WORK ITEM
Which lines below contain "caption"? Pull them out.

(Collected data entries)
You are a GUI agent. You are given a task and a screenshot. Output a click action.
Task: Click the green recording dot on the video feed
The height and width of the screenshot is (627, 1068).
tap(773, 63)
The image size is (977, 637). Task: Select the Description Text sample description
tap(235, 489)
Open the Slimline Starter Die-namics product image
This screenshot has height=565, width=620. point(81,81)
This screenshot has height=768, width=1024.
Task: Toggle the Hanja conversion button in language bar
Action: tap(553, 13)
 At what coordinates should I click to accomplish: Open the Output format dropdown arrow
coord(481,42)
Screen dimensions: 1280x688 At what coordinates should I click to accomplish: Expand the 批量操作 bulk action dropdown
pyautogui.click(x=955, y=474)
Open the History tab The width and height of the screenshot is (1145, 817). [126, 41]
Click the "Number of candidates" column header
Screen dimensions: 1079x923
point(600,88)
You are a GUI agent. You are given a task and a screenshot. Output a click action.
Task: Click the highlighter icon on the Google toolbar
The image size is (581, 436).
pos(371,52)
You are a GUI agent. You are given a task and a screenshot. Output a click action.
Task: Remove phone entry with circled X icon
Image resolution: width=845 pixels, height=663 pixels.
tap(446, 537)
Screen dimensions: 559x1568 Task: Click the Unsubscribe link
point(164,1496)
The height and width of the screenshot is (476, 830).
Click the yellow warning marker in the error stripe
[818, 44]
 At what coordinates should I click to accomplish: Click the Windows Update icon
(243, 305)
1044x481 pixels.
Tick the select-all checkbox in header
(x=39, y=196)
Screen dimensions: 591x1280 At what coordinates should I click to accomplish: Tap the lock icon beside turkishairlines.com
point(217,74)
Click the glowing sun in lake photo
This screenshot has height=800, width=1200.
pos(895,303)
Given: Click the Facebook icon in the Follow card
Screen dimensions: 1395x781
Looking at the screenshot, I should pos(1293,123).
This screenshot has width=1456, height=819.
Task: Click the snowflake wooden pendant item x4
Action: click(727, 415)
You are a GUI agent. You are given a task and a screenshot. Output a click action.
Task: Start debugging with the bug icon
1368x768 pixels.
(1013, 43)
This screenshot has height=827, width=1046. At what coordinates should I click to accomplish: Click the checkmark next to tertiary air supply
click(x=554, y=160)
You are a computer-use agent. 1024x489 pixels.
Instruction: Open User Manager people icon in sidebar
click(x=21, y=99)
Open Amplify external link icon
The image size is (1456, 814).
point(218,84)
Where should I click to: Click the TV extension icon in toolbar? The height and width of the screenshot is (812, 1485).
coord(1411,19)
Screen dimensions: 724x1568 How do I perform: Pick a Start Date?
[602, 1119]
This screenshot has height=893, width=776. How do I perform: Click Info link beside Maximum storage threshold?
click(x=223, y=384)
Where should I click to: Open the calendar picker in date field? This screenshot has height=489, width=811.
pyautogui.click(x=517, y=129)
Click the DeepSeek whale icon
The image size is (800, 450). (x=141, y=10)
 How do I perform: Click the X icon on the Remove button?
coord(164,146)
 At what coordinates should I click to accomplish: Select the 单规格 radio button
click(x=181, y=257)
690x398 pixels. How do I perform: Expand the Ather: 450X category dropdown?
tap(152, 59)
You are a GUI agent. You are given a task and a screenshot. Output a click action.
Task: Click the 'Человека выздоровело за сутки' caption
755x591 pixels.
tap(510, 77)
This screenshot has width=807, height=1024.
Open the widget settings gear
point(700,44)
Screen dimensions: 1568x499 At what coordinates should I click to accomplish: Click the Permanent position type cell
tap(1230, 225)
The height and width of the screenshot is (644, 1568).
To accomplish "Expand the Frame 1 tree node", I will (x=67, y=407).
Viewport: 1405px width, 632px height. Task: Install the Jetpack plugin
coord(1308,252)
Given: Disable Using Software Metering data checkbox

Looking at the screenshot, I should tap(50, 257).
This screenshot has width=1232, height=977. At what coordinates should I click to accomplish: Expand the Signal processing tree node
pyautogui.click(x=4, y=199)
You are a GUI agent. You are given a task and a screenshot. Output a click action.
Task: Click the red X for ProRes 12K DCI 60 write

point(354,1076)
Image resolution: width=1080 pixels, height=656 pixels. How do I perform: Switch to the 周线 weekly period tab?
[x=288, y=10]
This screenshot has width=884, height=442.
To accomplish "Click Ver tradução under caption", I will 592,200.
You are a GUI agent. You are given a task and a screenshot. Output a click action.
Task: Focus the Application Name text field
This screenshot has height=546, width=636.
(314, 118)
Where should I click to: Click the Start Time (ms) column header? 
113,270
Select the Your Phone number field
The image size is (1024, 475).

WRITTEN ANSWER
Task: Click the 'Человека выздоровело за сутки' caption
To accomplish "Click Ver tradução under caption", I will 592,200.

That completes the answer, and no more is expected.